February 12, 2003
A Child-Rearing Heresy
David and I have decided to purge Rainbow Fish from Eric's collection. For those of you who are not familiar with this modern children's classic, I will summarize the plot:
Rainbow Fish is a fish covered with beautiful shiny scales (the shiny scales are what makes the book so expensive). But he has no friends. He asks the wise starfish for advice, and is told that to become popular, he must give up his shiny scales. So he does, one per fish, and at the end of the book he is surrounded by friends, each of whom, as well as Rainbow Fish, has a single shiny scale.
Now, this book is supposed to be about sharing, I guess, which is bad enough. I'm not fond of children's books that are too didactic. If the best way to summarize the plot in one sentence is "It's about sharing/giving/loving/having good manners," instead of, "It's about a little boy who travels through an enchanted tollbooth to magical lands" (and only incidentally about the value of education in language and mathematics); or "It's about a train that carries a load of cargo to the city" (and not, even incidentally, about anything else, so far as I can tell), I don't think my kid and I need to read it.

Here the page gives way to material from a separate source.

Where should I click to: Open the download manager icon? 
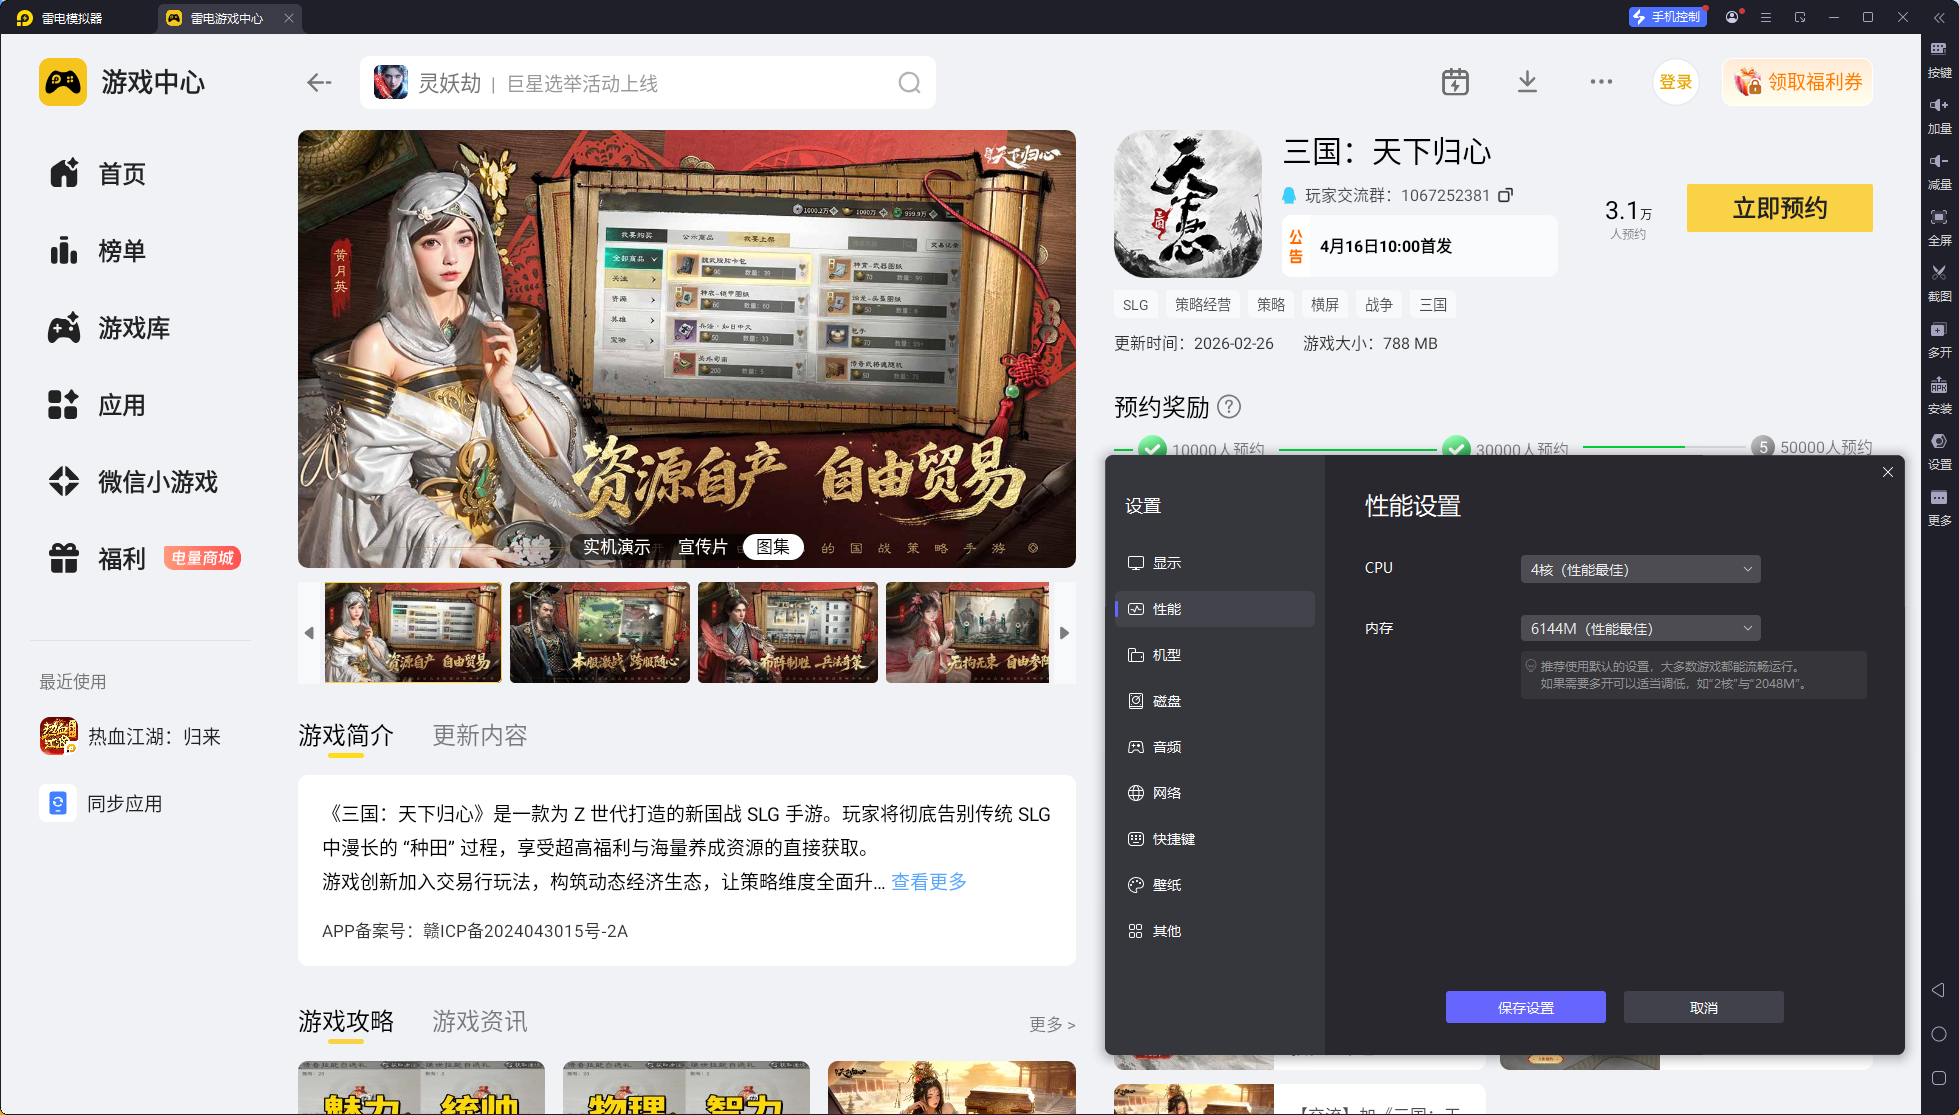[x=1526, y=82]
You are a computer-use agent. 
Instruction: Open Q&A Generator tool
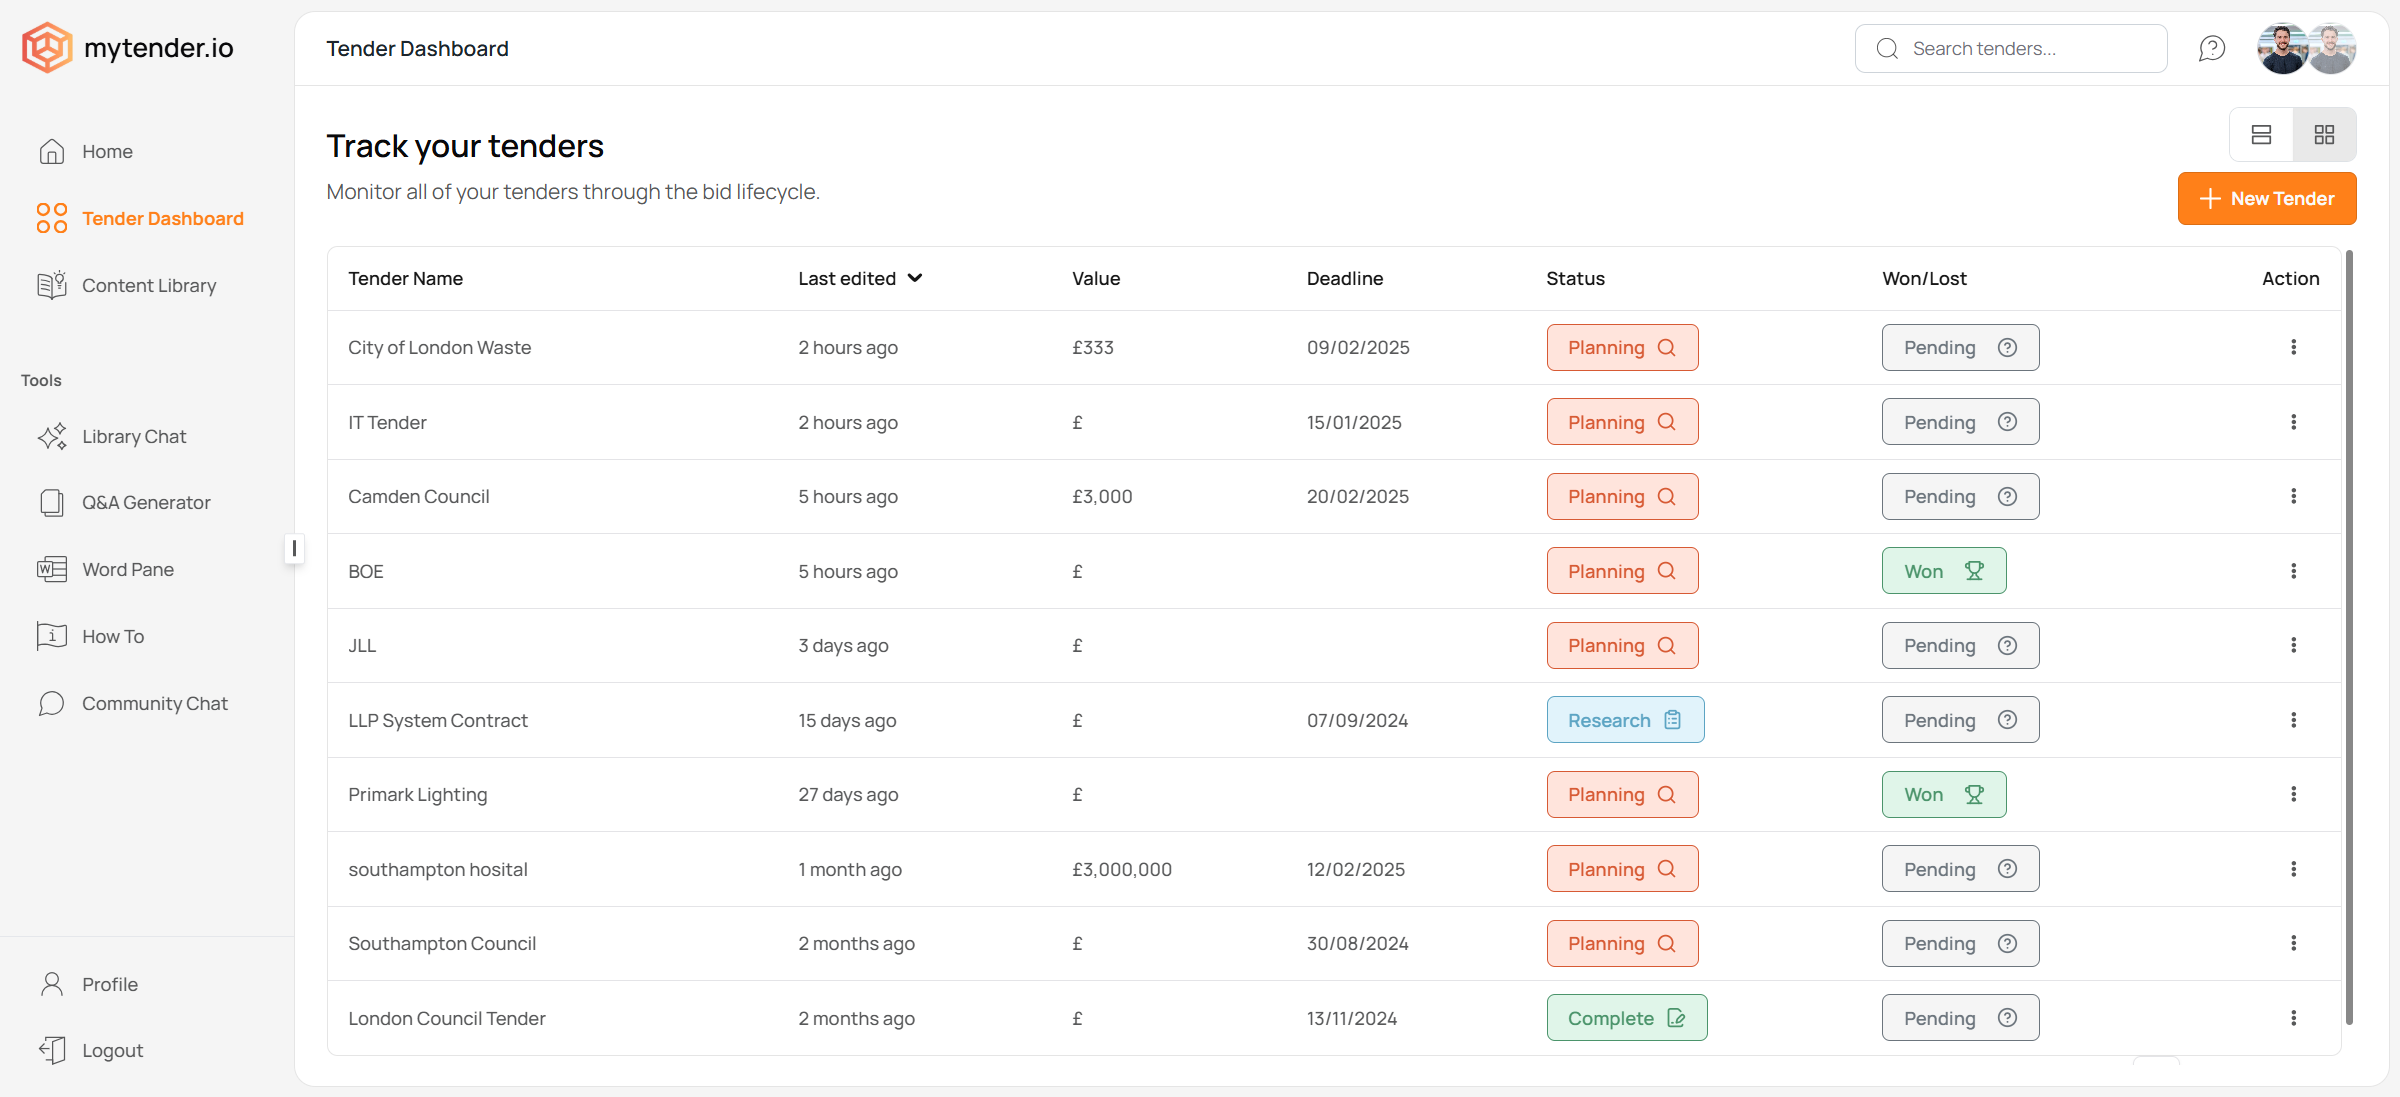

But Rainbow Fish isn't really about sharing. It's about giving up what makes you special and unique and beautiful in order to fit in. The thing the Rainbow Fish is compelled to share is not a toy, or a book, or a treat, or anything else outside himself. It's a part of his body, the part of his body that makes him shine with a unique light. And only when he has distributed his body parts so that everyone has exactly the same shine level, only when he and everyone else are exactly alike, only when he has diminished himself, can he have friends.
So Rainbow Fish is going to the garage, where it will live until our garage sale this summer. I'm sure someone will be happy to pick it up for a dollar, almost entirely unread, all the shiny scales intact. Some happy fool.
Posted by Su Penn at February 12, 2003 12:38 PM
Okay, we won't be getting this book! It'll go on the same list as "The Giving Tree," books-that- everyone-thinks-are-great-but-really-aren't.
Our Quaker meeting gave us "The Giving Tree" for Eric last year. I hate to get rid of it, since it's an inscribed gift, but...but... I can't ever let him read it.
My favorite child's book is "Bronwen, the Traw, and the Shape-Shifter" by James Dickey. I love to read it out loud. So I thought I'd see if James Dickey wrote any other children's books. He did, one called "Tucky the Hunter." I bought it, sight unseen, thinking it had to be good. Turns out it is all about a boy and his pop-gun, and all the animals he shoots in his imagination. It's beautifully written, of course, and beautifully illustrated, but I think I won't let Noah read it until he's about 16 and able to comprehend the metaphors about death. And I was just looking for a light read-aloud... sigh.
Oh, I do agree about Giving Tree, and sounds like I would agree about Rainbow Fish, too. Glad to know I'm not the only one out there. Perhaps there ought to be a club?
You know, my sons never liked Giving Tree when they were little, either. I think you can usually trust what children like. Michael loved the Frances books. She's a little badger who jealously sits in the broom closet on her little sister's birthday singing to herself: "Happy Tuesday to me, happy Tuesday to me..." In one episode she ran away from home and camped out under the dining room table. She just did what she wanted, even if it *was* weird. Good for Frances. Good for kids.
I agree with Su. "Rainbow Fish" and "The Giving Tree" are preachy and ultimately selfish on the part of the author and those adults who 'use the books' on children. I have often thought about how interesting it is that Shel Silverstein published in Playboy Magazine before he published "The Giving Tree."
This also brings to mind the years when I did not understand my revered mentor's discussion of the negative worth of 'sentimental' books, which were, in her opinion, written for adults, not for children. At that early period in my literary education I did not understand. Now, in my work, when I encounter young teachers who are excited by these two books I am never too sure how I want to respond. Positively -- they will absorb more literature and become more critical; or negatively -- let them know another perspective. These books have an interesting staying power, for books I think are of so little value.